Could you copy every line of the data that contains the word "will"?

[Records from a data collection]
──────

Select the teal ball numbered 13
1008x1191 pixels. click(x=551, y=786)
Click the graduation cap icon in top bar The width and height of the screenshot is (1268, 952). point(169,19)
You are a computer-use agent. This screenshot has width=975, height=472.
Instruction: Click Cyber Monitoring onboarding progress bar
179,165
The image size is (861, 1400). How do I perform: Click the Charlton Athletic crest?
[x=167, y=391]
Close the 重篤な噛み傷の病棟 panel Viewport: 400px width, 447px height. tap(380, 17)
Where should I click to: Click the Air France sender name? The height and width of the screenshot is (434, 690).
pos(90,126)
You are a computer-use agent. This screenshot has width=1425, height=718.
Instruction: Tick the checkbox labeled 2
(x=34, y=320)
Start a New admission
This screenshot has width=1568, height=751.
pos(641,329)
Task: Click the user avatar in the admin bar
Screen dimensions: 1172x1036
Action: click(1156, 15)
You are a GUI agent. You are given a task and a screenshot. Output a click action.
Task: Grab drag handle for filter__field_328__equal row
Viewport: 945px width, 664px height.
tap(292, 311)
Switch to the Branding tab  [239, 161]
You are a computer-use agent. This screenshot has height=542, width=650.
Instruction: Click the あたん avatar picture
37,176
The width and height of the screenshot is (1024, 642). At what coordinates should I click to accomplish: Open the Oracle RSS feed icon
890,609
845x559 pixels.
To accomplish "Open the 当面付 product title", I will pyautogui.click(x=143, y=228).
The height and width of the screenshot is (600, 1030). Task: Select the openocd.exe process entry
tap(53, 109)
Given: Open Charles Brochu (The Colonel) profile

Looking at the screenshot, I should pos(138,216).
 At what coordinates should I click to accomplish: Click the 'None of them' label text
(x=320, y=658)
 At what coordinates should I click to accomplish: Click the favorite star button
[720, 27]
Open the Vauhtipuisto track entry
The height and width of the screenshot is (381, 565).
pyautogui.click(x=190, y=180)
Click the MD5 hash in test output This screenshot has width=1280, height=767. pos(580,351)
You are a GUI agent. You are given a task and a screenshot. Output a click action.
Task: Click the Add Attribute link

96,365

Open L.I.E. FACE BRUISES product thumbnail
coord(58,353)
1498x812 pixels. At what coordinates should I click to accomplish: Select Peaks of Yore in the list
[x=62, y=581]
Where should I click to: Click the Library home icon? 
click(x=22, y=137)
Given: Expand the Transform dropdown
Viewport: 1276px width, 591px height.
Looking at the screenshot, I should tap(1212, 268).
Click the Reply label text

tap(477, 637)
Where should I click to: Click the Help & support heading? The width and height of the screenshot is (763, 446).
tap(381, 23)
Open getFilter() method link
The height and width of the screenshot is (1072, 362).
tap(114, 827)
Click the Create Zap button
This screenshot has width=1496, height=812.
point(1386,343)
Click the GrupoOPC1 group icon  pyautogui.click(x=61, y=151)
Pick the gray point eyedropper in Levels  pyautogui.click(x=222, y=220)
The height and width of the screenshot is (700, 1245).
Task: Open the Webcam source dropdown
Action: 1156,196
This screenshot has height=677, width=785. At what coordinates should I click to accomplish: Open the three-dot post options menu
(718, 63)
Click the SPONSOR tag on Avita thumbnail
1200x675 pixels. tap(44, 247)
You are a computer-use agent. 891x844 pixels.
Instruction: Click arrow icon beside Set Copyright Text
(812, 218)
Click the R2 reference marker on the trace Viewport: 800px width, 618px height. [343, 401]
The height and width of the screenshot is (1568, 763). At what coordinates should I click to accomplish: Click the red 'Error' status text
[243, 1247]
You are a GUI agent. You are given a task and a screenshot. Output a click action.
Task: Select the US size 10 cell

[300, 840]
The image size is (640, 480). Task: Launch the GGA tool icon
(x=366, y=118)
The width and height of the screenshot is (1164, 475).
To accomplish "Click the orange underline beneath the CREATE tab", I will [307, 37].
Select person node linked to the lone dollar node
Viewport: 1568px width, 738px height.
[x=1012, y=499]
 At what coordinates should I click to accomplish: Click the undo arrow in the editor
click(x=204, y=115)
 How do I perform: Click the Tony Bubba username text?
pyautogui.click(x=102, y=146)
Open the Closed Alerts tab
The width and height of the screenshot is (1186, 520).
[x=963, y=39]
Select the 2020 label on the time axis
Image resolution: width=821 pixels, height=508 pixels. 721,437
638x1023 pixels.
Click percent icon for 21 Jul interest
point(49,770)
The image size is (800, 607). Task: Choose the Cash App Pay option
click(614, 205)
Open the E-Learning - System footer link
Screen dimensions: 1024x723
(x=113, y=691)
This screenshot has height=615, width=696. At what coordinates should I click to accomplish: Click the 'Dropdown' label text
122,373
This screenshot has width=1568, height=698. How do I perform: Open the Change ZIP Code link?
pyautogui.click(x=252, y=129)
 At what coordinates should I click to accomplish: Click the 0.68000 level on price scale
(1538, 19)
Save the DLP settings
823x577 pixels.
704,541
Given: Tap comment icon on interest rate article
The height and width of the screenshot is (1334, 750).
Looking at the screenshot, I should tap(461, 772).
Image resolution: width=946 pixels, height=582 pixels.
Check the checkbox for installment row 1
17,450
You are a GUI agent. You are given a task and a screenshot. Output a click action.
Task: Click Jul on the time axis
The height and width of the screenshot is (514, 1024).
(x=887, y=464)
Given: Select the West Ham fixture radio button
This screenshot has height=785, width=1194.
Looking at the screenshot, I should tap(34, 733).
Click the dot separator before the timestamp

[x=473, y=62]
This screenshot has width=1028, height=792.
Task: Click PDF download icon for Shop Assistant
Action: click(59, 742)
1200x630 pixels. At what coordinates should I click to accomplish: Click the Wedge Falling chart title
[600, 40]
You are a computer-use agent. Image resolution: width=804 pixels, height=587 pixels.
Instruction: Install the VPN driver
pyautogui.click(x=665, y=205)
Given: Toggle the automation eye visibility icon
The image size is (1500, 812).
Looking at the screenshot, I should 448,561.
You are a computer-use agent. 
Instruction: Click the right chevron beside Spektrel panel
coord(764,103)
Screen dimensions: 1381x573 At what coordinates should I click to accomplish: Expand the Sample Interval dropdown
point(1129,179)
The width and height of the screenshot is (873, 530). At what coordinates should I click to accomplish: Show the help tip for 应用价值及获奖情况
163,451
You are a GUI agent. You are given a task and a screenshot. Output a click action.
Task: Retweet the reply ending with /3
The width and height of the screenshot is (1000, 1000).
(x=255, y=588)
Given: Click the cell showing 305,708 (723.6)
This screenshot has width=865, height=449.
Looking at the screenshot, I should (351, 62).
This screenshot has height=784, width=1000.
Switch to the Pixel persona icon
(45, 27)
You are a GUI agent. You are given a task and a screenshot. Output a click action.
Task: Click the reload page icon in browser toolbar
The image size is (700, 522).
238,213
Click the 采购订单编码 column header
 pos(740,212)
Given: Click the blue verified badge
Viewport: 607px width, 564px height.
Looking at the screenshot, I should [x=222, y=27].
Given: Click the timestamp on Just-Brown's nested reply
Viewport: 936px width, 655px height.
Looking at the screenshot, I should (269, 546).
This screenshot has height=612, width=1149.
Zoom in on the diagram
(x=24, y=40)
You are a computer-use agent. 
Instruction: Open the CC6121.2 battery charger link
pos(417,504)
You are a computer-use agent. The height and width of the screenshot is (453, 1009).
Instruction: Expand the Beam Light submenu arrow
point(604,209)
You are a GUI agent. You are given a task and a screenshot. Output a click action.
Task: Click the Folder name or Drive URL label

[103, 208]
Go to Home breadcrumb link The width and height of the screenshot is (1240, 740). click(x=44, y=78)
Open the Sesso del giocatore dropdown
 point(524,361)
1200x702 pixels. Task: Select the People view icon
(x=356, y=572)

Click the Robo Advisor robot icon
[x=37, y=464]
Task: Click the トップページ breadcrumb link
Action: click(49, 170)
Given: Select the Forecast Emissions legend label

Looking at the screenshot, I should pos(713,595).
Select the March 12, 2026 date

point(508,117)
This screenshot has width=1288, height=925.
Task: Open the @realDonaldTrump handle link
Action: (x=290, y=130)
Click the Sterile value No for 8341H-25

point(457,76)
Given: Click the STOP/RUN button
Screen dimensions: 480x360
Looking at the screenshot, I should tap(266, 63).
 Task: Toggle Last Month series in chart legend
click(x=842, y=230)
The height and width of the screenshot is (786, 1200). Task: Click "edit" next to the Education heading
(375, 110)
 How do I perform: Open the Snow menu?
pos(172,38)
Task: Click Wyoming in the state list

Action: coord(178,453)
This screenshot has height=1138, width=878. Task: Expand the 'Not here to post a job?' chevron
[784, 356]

──────

■ YOUR RESPONSE ■
To accomplish "Open the 当面付 product title", I will pyautogui.click(x=143, y=228).
To accomplish "Click the orange underline beneath the CREATE tab", I will [307, 37].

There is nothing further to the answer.